Wednesday, December 26, 2007

CIMB Bank launches Rebound FRIND fund

TheEdge

KUALA LUMPUR: CIMB Investment Bank Bhd has launched a floating rate negotiable instrument of deposit fund (FRNID) that enables investors to benefit from the potential rebound of four global banking giants whose share prices have been negatively impacted by the recent US subprime crisis.

In a statement, the bank said the Rebound FRIND fund would guarantee investors a fixed return of 15% on a two-year investment, 23% on a three-year investment and 45% on a five-year investment, provided the equity basket exceeded a return of 25% at maturity.

“This product affirms CIMB Bank’s ability to capitalise on global market developments and provide our customers access to these investment opportunities in a timely manner when such opportunities are usually only available to large global investors,” said CIMB’s group treasurer Lee K Kwan.

The bank said the performance of the Rebound FRNID would be determined by the share prices of the four banks, Citigroup, Merrill Lynch & Co, UBS AG and Morgan Stanley, which had declined by more than 30% since the onset of the US subprime crisis and the rout in global credit markets.

It said the decline had created opportunities and resulted in sizeable investments by sovereign wealth funds such as the Abu Dhabi Investment Authority, Government of Singapore Investment Corp and China Investment Corp into this sector.

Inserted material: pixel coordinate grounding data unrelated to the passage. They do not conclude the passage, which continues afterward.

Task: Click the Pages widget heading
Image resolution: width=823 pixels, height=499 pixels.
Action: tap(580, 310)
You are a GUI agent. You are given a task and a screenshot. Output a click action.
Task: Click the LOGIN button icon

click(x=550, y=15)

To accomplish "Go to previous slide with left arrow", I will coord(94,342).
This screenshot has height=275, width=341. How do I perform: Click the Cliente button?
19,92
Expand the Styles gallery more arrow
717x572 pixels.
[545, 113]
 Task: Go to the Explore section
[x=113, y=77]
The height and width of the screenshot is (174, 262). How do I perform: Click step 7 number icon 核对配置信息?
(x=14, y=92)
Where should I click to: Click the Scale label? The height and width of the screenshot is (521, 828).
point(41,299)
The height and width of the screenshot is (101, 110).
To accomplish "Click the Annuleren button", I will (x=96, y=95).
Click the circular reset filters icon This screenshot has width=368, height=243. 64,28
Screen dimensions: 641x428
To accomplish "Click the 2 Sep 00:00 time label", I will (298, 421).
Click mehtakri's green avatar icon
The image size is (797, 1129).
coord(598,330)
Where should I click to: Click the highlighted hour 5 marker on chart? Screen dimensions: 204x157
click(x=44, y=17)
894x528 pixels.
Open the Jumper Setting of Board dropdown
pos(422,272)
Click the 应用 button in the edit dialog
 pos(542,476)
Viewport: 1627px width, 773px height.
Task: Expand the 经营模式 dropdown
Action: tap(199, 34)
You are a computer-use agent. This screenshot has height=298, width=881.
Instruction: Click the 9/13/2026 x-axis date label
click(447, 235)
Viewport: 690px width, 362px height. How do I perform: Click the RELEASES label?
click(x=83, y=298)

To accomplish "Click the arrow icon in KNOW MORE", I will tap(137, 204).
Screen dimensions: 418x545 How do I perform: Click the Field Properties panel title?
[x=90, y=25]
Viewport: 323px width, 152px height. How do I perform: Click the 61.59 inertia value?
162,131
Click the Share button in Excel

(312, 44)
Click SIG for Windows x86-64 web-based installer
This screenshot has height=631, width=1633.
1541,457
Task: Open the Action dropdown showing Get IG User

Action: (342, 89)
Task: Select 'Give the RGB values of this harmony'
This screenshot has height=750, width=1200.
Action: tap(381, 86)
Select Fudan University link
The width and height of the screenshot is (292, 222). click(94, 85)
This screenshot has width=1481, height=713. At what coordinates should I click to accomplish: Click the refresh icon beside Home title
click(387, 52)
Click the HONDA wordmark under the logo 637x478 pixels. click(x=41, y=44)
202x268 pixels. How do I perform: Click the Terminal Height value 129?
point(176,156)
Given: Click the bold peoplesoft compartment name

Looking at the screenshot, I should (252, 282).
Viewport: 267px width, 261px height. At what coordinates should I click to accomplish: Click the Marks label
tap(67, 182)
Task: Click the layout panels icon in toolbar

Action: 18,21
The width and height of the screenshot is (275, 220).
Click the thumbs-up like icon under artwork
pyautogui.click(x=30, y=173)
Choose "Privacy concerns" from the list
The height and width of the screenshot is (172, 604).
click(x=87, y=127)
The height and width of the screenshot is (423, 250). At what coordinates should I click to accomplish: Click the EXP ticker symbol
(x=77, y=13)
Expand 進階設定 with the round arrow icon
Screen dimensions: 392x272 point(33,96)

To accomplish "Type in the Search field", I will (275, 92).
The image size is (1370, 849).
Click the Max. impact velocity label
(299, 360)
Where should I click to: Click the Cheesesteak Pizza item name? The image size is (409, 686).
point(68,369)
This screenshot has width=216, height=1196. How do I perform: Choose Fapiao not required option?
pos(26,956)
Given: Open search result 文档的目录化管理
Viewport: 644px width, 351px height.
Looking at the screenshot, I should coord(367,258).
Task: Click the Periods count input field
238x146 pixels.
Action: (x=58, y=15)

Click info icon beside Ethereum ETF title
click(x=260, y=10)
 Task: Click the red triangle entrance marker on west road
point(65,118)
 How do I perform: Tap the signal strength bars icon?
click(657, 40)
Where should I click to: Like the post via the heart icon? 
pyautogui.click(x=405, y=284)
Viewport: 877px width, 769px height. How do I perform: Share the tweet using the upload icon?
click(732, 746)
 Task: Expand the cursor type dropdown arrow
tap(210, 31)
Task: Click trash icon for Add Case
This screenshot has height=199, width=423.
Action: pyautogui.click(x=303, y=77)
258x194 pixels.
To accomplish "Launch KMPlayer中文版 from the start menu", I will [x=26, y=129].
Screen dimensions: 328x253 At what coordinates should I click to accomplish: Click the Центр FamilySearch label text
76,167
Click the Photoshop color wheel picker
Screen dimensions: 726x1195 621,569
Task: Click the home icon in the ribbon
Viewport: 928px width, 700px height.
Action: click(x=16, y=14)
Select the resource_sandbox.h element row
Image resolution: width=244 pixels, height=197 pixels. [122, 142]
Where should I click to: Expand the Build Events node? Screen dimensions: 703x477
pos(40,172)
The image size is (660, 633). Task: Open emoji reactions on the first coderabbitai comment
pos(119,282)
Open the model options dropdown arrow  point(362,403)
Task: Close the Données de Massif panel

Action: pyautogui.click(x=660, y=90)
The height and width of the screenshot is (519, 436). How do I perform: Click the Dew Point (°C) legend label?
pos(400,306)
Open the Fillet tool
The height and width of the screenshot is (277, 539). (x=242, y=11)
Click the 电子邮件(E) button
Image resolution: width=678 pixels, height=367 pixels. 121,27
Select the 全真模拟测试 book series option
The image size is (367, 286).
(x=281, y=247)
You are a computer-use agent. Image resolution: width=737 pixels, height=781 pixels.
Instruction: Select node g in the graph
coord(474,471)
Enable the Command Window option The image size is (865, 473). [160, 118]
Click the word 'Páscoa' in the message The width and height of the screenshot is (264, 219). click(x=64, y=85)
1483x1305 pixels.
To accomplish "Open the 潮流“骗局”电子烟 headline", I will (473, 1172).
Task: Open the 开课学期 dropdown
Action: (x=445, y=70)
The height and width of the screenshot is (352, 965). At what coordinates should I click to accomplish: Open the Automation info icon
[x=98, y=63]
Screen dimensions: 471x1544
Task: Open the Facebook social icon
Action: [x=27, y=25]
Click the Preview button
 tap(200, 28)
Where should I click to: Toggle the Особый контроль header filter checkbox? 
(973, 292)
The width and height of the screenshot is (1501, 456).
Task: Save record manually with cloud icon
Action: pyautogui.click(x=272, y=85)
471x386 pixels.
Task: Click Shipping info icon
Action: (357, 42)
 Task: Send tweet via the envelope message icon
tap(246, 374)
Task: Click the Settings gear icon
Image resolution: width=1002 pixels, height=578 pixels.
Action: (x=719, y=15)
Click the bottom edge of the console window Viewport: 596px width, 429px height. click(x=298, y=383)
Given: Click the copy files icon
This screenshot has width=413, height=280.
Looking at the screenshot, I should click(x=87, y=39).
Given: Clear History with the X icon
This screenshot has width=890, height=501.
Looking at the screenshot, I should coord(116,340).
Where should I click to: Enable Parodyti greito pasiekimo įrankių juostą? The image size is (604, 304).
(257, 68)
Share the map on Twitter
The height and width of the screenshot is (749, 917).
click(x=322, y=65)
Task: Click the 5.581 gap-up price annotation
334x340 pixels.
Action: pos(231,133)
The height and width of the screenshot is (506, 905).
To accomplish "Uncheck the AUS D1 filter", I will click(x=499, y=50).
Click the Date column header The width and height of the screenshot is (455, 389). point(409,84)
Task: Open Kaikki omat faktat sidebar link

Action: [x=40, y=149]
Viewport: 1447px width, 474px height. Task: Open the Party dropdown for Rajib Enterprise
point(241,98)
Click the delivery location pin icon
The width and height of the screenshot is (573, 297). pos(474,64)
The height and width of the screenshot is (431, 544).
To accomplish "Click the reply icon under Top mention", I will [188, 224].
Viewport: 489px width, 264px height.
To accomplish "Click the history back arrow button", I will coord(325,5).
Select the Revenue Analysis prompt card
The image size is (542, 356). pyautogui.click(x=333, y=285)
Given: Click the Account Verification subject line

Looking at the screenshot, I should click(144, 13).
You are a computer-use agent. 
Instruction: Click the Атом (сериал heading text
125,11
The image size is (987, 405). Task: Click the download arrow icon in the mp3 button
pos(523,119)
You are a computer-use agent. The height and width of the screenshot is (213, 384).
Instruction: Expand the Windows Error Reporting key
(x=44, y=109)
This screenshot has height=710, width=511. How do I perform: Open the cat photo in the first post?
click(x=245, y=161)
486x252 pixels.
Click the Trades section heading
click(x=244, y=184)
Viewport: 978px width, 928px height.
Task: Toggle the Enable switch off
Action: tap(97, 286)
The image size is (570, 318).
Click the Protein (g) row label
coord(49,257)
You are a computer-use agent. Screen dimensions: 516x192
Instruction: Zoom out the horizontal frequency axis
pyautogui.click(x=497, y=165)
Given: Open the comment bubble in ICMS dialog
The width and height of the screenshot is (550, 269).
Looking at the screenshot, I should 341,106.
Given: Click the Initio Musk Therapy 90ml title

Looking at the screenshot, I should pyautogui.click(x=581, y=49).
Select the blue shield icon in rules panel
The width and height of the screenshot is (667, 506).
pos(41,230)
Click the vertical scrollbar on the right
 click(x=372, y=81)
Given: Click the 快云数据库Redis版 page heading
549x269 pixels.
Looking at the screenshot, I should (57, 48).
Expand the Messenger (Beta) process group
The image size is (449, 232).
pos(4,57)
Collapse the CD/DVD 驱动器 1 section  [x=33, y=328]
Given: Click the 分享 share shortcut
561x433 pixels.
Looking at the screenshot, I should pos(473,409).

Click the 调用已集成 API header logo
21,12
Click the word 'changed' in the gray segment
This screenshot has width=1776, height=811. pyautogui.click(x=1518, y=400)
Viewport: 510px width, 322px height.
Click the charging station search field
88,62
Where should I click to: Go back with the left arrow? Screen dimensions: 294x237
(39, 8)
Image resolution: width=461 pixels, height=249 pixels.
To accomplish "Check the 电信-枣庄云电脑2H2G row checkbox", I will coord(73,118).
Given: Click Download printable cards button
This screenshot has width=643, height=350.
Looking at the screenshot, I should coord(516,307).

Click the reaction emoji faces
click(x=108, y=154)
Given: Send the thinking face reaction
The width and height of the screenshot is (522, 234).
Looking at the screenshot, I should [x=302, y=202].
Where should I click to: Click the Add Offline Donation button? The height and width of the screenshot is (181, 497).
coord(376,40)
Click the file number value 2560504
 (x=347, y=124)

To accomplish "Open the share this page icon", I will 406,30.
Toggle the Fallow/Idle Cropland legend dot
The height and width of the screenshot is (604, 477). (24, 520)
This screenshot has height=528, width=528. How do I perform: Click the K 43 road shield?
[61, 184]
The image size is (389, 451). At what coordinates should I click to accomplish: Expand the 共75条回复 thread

CIMB Bank also said the Rebound FRNID came with its assurance of liquidity that allowed investors to cash out their capital gains prior to the maturity of the investment, especially in the event the share prices of these four global banks recovered rapidly from their current lows.

It said investors were also assured that if the investment did not perform, the principal was guaranteed by the bank at maturity.

The Rebound FRNID is available at all CIMB Bank branches and CIMB Private Banking from Dec 23, 2007 to Jan 7, 2008.